Se oggi hanno agito bene, però concorderà che allora non si mossero molto tempestivamente: bastava collegare Ylenia, il camionista e quel corpo ritrovato, no?

Bisogna dire che il caso di Ylenia fu molto pasticciato sin dagli inizi.

In che senso? 

C’è stata sicuramente una gran confusione dovuta anche un po’ alla famiglia. Ricordo che rifiutarono a lungo l’ipotesi di un possibile omicidio, si parlò di litigi tra figlia e genitori, si tirò fuori l’ipotesi dell’uso di stupefacenti da parte di Ylenia. I familiari almeno inizialmente collaborarono poco e questo danneggiò le indagini. 

Il fatto che non fosse una cittadina americana può aver rallentato le indagini?

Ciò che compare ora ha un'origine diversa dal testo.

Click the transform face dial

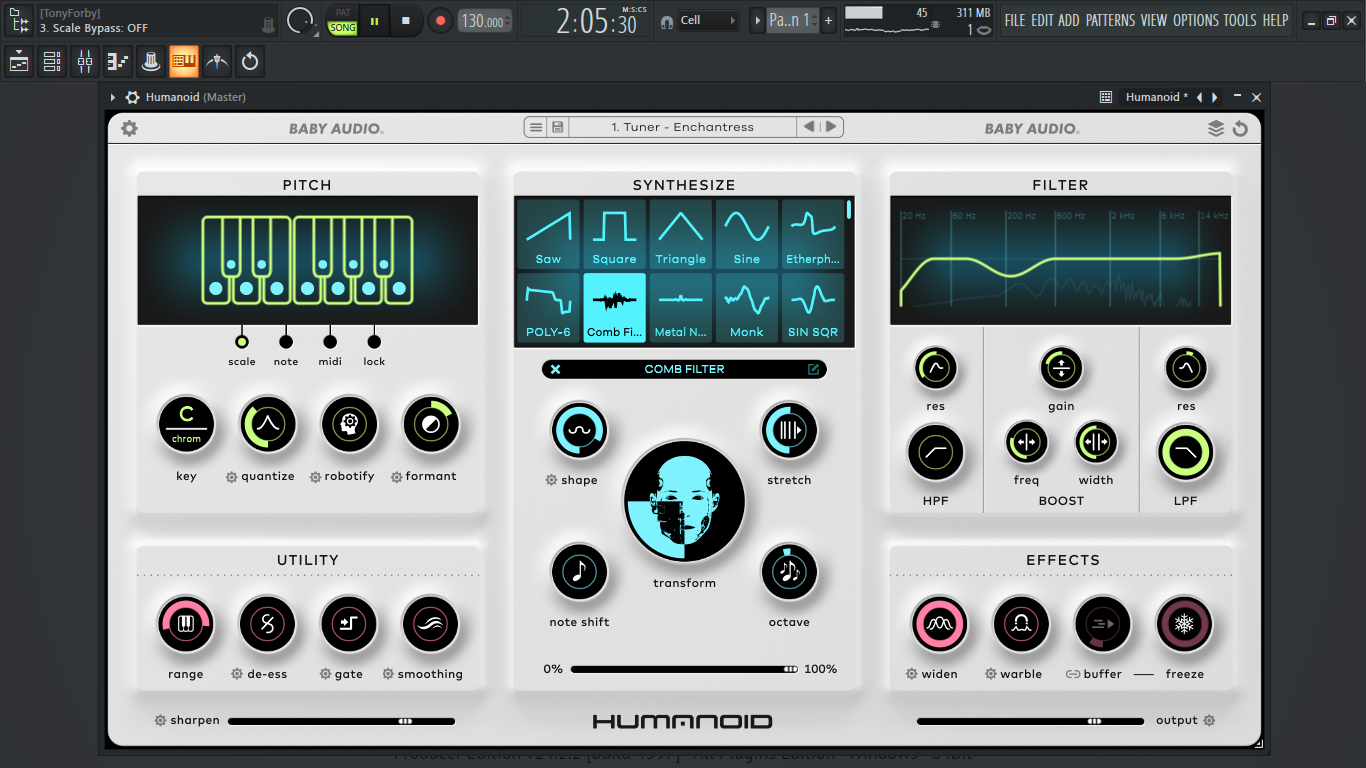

Potrebbe essere, ma non certo per razzismo, ma diciamo per “economia” visto quanti casi analoghi di loro cittadini hanno di cui occuparsi.

 

Le ricerche partirono anche con un certo ritardo, quasi una settimana dopo la scomparsa. 

 

Infatti: Al Bano va detto che si mosse tardi. C’era conflittualità tra padre e madre sul perché poteva essere scomparsa, i classici fattori che non hanno aiutato la polizia. Se la famiglia non è certa di quel che è accaduto, dice ad esempio che la figlia chiamava sempre casa e non poteva essere scomparsa, si creano confusione e rallentamento.  

 

Le ipotesi che si sono fatte in questi anni sono state molteplici.

 

Al Bano ha sempre sostenuto di non credere all’ipotesi del suicido, ma si cercò a lungo nel Mississippi. Poi venne tirato fuori il musicista di colore sospettato di essere stato l’assassino o comunque di aver indotto la ragazza a drogarsi. Sicuramente i familiari erano in buona fede, ma non hanno aiutato molto le indagini.  

 

Che ipotesi fa adesso? Siamo alla svolta decisiva?

 

Per dire che non sia anche questa una falsa pista dobbiamo aspettare. I resti, lo scheletro, permettono un’ottima analisi del dna. Diventa difficile quando ci troviamo davanti a un frammento su stoffa, su un’arma o un contatto accidentale. Nonostante quel che dicano certi indagatori in quei casi si entra in un settore fantascientifico. In questo caso invece se è Ylenia, avremo le prove.

 

Un caso tanto misterioso che alla fine si risolve in una sciocchezza evitabile, una ragazza che decide di girare l’America da sola in autostop e finisce tra  le mani del classico mostro…

 

Al Bano da quanto si è poi saputo si era detto sempre contrario a questa idea della figlia di andarsene in giro da sola. Probabilmente si è voluto anche salvaguardare l’immagine della famiglia, non ammettere cioè che avesse fatto davvero una stupidata. Sono convinto che ci sia stata buona fede da parte di tutti, ma poi alla fine il risultato è questo.